*DATASET EXTRACT*

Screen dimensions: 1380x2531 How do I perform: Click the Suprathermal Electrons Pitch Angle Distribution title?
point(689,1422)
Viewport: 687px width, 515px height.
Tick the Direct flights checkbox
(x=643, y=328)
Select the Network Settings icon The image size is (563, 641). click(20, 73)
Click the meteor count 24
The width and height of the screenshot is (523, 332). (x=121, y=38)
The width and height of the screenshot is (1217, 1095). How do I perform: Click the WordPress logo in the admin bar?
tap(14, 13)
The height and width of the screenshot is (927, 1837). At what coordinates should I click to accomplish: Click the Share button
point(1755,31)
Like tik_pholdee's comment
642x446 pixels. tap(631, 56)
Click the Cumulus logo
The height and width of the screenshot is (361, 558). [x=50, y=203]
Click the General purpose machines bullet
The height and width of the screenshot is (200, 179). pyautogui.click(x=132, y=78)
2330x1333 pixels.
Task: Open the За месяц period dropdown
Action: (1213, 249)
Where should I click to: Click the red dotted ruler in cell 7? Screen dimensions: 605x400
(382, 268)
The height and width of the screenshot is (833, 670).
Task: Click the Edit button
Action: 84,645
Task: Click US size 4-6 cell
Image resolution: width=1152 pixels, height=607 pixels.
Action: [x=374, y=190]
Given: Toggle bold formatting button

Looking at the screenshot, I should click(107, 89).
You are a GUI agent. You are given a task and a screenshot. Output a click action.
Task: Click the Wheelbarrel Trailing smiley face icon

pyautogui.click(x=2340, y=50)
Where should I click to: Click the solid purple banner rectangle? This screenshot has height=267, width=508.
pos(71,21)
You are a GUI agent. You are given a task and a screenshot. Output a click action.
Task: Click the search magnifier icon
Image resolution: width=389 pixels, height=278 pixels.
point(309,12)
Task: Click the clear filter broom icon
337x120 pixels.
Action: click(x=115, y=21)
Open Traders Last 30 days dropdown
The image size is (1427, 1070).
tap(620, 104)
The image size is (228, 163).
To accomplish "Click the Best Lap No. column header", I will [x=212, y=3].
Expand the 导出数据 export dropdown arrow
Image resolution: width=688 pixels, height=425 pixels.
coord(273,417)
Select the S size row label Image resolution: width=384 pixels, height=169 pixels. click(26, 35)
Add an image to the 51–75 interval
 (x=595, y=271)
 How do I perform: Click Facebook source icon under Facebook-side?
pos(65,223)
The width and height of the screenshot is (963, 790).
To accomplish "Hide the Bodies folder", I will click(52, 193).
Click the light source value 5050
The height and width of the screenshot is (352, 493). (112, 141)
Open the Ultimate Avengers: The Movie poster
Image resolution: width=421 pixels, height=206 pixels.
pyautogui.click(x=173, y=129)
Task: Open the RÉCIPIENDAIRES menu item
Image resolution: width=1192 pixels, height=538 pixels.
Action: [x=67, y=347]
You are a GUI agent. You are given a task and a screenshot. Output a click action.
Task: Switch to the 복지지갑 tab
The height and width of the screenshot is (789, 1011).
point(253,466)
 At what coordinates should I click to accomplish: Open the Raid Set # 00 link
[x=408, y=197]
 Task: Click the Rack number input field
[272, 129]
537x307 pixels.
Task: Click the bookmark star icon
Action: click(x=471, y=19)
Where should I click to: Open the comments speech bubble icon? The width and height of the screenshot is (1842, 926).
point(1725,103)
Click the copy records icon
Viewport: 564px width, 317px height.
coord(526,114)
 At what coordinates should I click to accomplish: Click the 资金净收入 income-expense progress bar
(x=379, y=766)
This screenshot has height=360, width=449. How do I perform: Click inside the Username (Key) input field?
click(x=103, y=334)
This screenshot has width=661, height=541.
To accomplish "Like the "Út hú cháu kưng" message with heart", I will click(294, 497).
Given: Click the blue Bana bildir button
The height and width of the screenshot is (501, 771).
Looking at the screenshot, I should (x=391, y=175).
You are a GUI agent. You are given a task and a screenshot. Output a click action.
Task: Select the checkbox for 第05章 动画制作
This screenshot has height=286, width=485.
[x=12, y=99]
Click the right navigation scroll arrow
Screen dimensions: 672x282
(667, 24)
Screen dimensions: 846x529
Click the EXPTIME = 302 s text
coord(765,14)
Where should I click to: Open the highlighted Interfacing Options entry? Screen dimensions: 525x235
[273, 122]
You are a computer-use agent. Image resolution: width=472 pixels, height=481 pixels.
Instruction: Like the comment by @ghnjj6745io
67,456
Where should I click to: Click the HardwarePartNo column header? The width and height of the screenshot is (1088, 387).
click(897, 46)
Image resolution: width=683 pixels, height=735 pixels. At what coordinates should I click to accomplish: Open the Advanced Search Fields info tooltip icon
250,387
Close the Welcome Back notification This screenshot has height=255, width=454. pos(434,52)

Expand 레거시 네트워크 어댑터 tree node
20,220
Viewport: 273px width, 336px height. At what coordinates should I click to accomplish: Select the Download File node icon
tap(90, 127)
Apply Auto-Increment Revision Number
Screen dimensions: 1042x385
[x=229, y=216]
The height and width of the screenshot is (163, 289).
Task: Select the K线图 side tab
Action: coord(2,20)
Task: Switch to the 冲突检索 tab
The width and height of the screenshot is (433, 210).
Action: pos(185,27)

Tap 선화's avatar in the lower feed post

*REQUIREMENT*
Copy out the listing from the line containing "Where should I click to: Open the highlighted" down through the line containing "Close the Welcome", swapping "HardwarePartNo" for "SerialNo" and keeping everything else the same.

*EXERCISE ANSWER*
Where should I click to: Open the highlighted Interfacing Options entry? Screen dimensions: 525x235
[273, 122]
You are a computer-use agent. Image resolution: width=472 pixels, height=481 pixels.
Instruction: Like the comment by @ghnjj6745io
67,456
Where should I click to: Click the SerialNo column header? The width and height of the screenshot is (1088, 387).
click(897, 46)
Image resolution: width=683 pixels, height=735 pixels. At what coordinates should I click to accomplish: Open the Advanced Search Fields info tooltip icon
250,387
Close the Welcome Back notification This screenshot has height=255, width=454. pos(434,52)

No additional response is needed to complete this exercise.